*Problem to work on*. Substitute "button" for each occurrence of "icon" in the entries below, keeping everything else unchanged. Leave the pictures out of your answer.

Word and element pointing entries
◇ ◇ ◇ ◇ ◇ ◇ ◇
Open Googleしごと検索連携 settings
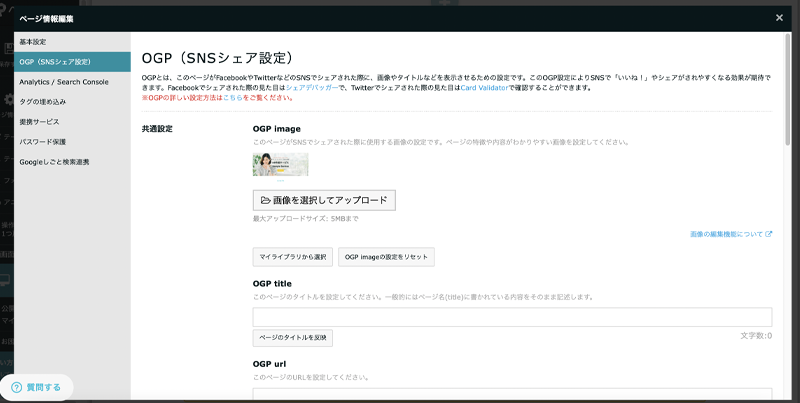Screen dimensions: 800x403 click(54, 161)
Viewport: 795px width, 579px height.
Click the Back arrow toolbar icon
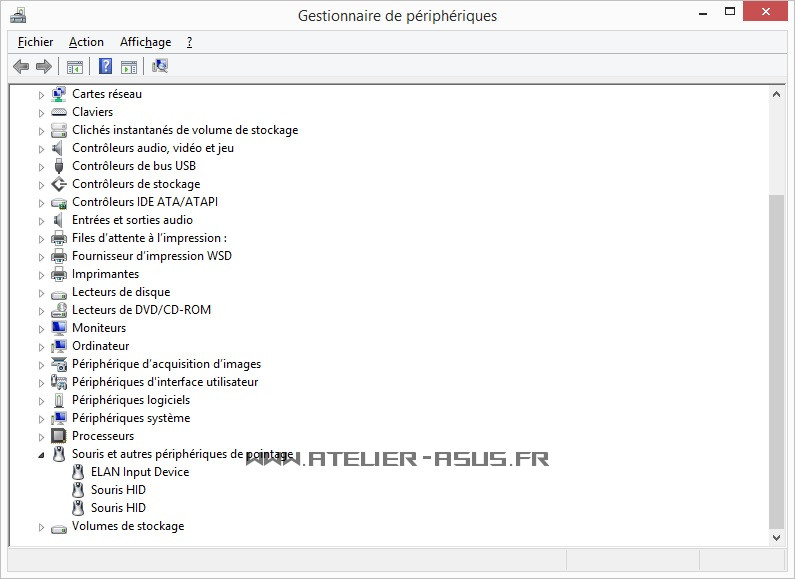(x=21, y=67)
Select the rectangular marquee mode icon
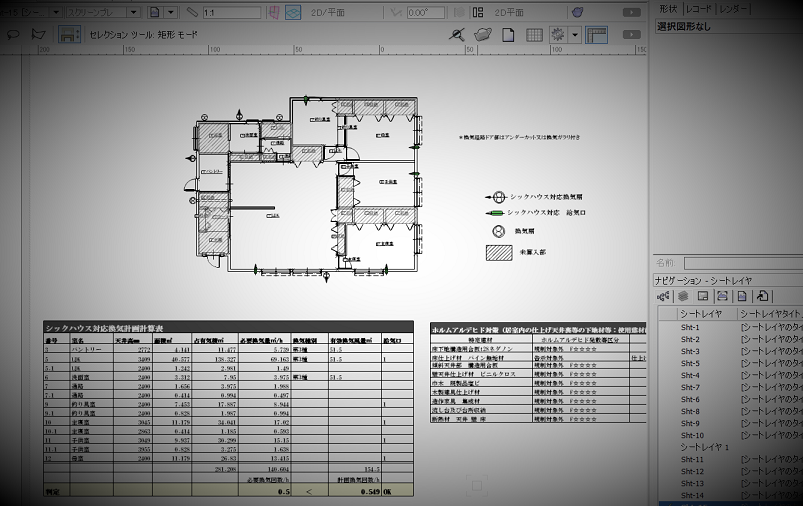The height and width of the screenshot is (506, 803). tap(69, 34)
◇ ◇ ◇ ◇ ◇ ◇ ◇
*Expected answer*.
Open Googleしごと検索連携 settings
Screen dimensions: 800x403 click(54, 161)
Viewport: 795px width, 579px height.
Click the Back arrow toolbar button
(x=21, y=67)
Select the rectangular marquee mode button
The height and width of the screenshot is (506, 803). tap(69, 34)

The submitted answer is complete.